所長も後期高齢者に足を突っ込んでいるだけに、職員のことを考え、事業承継を決意。
参考意見を聞きたいということで、数か月前に事務所を訪問。
職員が休みで、相談内容が漏れる心配がない土曜日に伺った。
職員一人あたりの売り上げは、1000万円を超える優良事務所。
女性職員も含めて、ほぼ全員が担当をもち、決算から申告書作成までこなす。
さらに営業日を決めて全員が最低3か所の事務所を訪問し、紹介を受けることを徹底。
その甲斐あっての一人1000万円超を売り上げ、各人に奨励給も支給されている。
相談が進むうちに、所長先生が地元出身ではなく、その地方の大学を卒業。
東京に出て、サラリーマン生活を送っていたが、あるきっかけで大学のある都市に舞い戻った。

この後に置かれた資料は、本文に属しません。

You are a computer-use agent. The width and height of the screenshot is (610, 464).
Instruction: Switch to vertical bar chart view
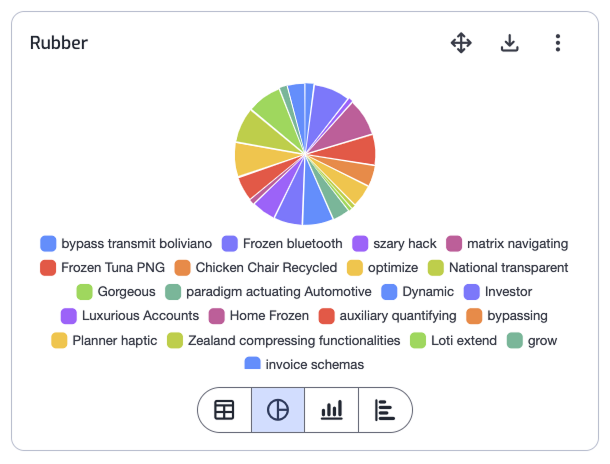click(x=331, y=410)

そこで一念発起して税理士を目指すこととなり、隣町のある税理士事務所に就職。
3年間勤務しながら税理士試験に挑戦、見事合格し、独立することに。
実はその3年間いた事務所こそ、世間が狭いと言わせて事務所。
5年ほど前、先生が不治の病に倒れ、事業承継することとなり、私が担当に。
事務所の内容は実にすばらしく、職員全員が顧客の経営指導まで行っていた。
相続税の申告ももちろんのこと、第二次相続までプランに入れた対策も実践。
「隣町にすばらしい事務所がありますね」とその事務所の話をする。
そこで先生から出た言葉は「○○先生の所ですね。大滝さんが担当されたんですか?」
「はい、地元の有力な事務所さんとの経営統合を仲介しました。」
そして、○○先生の話をしていると、「実は私はあの事務所、○○先生に育ててもらったんです」
○○先生の事務所を案件を仲介したことを知った先生は、「大滝さんにお願いします」の一言。

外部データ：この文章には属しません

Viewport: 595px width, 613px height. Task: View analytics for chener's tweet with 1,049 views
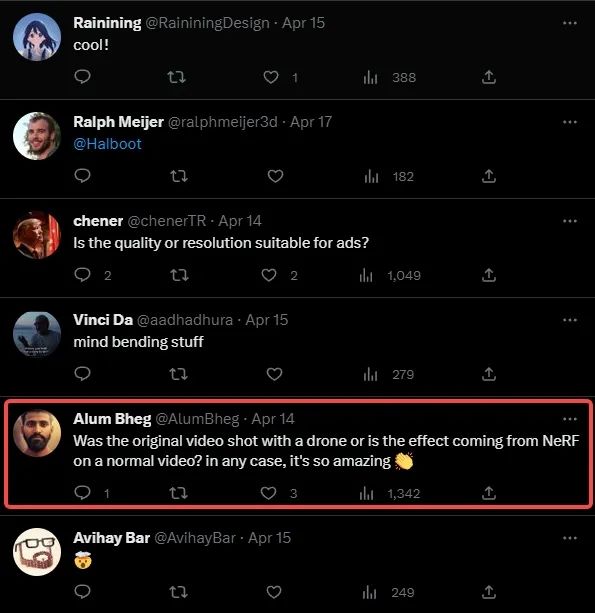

それも、話が終わって玄関まで送ってこられた時の最後の言葉。
急な話にこちらも戸惑ったが、とっさに「よろしいんですか?」と訊いてしまった。
「○○先生ことをやっていただいたからには、私もぜひお願いしたい」
実にありがたい話で、通常は一切個人の名前は出さないのだが、この時ばかりは言って良かった。
それから2月もかからないうちに経営統合が実現。本当に世間は狭いと感じた次第。
実は経営統合した先生も、若いころ、毎月のように同じ隣町の顧問先を訪問していたという。
なんとこんな話があるんですね、本当に世間は狭いですよね。気を付けましょう!